# YOUR GOAL:
Show every line below where "blue" can be found.

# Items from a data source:
◆ ◆ ◆ ◆ ◆ ◆ ◆
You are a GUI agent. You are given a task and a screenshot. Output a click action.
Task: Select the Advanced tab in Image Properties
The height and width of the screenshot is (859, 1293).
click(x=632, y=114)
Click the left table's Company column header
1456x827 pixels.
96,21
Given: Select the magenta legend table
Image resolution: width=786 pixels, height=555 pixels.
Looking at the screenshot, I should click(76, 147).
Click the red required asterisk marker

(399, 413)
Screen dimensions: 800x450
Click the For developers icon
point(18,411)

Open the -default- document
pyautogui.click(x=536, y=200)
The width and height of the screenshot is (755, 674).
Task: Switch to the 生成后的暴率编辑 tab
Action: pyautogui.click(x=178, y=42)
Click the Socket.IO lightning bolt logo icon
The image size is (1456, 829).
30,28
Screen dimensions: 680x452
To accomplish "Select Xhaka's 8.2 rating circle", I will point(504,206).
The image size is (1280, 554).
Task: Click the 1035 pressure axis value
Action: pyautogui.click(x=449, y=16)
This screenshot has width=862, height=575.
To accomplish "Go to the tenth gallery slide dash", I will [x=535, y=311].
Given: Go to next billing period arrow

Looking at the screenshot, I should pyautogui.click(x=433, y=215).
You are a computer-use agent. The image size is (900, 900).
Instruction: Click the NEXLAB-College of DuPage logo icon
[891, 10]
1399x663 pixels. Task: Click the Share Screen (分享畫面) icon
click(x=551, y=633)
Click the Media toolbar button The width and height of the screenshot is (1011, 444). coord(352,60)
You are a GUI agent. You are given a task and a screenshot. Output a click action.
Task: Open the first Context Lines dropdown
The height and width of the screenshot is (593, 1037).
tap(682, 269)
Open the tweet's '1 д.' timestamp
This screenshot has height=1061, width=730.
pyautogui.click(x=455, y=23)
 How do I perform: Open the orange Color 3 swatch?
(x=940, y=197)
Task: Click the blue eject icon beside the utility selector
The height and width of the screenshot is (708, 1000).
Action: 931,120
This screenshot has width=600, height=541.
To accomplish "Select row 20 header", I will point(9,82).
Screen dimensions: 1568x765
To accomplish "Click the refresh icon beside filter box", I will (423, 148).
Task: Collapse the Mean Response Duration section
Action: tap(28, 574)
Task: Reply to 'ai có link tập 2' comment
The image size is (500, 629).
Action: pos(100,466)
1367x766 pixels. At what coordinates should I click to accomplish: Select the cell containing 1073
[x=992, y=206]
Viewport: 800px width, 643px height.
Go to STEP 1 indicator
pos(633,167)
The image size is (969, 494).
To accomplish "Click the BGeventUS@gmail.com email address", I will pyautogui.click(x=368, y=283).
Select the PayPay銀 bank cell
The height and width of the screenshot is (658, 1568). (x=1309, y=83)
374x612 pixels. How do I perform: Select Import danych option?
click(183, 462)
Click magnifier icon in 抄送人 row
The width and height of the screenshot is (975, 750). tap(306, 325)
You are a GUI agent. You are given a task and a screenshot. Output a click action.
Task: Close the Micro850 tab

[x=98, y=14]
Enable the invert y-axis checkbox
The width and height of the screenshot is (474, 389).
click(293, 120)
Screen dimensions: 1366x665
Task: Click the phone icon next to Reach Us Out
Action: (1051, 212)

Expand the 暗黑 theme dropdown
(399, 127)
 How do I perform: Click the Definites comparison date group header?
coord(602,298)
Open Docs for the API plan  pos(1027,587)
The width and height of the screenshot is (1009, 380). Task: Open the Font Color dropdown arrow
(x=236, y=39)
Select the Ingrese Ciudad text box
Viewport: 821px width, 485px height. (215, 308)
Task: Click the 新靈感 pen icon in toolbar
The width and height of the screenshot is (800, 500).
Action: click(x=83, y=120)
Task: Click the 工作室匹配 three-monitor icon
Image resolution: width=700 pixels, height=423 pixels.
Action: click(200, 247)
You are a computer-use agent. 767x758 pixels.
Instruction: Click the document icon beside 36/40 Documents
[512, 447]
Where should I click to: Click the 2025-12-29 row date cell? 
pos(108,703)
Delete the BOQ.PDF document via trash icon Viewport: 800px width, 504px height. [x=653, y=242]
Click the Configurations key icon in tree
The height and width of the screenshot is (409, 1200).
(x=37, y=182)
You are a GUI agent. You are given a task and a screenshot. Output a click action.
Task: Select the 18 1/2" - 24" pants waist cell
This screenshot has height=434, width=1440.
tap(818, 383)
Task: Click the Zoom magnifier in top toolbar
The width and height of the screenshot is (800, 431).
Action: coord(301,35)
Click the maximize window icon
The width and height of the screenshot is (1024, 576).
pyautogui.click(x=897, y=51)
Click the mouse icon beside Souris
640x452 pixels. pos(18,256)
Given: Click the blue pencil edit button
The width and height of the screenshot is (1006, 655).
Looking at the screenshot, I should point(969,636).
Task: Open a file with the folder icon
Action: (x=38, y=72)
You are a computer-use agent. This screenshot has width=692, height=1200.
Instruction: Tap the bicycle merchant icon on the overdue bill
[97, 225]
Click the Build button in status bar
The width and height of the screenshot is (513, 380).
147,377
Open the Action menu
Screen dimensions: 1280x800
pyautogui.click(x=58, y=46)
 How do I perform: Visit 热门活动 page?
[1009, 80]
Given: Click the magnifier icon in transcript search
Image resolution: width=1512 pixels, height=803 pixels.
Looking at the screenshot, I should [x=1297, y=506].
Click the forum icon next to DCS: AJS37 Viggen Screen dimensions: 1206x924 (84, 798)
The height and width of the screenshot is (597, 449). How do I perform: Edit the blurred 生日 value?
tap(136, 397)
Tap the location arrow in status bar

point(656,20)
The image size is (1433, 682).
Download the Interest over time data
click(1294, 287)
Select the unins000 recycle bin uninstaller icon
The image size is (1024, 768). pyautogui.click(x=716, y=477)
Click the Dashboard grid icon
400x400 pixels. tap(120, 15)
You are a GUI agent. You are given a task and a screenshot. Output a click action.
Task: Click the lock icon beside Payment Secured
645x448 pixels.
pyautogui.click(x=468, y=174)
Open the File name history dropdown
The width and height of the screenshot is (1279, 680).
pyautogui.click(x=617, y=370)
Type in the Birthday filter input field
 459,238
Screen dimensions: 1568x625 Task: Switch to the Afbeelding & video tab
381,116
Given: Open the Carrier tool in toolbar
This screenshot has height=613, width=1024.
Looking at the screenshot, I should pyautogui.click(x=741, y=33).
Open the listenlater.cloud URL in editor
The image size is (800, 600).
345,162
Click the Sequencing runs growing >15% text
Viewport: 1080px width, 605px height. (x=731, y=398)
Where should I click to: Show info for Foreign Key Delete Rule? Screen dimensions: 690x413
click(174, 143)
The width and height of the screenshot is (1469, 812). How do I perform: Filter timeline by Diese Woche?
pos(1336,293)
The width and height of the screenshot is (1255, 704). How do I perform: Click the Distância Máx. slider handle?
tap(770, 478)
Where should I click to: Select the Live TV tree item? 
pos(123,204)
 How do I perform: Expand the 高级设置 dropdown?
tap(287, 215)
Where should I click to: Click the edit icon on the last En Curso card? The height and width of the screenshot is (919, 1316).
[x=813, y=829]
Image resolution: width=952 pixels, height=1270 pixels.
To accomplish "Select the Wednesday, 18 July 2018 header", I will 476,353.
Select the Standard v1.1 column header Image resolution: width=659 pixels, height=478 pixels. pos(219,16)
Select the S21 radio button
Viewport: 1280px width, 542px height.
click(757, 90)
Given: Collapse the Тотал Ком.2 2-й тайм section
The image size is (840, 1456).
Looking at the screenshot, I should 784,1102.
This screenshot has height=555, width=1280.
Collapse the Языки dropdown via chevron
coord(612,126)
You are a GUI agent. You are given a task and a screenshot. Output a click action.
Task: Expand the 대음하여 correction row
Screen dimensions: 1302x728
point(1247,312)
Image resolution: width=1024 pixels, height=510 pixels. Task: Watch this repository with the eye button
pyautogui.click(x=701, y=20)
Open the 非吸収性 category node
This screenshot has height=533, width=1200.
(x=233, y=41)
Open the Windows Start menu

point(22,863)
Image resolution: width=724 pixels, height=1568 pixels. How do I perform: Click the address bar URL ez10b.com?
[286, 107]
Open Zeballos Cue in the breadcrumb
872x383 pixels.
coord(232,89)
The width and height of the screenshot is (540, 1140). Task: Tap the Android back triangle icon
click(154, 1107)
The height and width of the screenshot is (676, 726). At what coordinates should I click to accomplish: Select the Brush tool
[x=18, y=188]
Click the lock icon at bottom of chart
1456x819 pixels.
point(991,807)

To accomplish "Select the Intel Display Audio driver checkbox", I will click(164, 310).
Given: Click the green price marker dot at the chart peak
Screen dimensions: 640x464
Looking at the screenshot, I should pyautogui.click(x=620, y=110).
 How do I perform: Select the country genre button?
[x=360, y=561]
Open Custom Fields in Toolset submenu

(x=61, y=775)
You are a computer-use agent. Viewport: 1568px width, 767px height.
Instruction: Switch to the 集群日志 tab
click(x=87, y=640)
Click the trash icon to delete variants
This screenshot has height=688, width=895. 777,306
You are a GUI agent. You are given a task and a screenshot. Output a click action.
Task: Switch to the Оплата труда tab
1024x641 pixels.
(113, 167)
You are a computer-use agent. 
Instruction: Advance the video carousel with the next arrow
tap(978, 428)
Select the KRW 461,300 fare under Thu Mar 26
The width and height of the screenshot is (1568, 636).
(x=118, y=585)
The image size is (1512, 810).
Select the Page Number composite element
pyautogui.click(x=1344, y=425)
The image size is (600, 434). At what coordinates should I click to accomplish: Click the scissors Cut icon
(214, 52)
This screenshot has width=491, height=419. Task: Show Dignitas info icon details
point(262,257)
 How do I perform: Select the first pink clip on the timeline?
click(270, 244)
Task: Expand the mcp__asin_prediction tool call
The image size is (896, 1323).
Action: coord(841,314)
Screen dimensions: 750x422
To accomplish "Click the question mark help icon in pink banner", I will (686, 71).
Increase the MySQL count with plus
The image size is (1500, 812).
◆ ◆ ◆ ◆ ◆ ◆ ◆
# RESULT OF THIS TASK:
Task: Click the blue eject icon beside the utility selector
Given: Click the blue pencil edit button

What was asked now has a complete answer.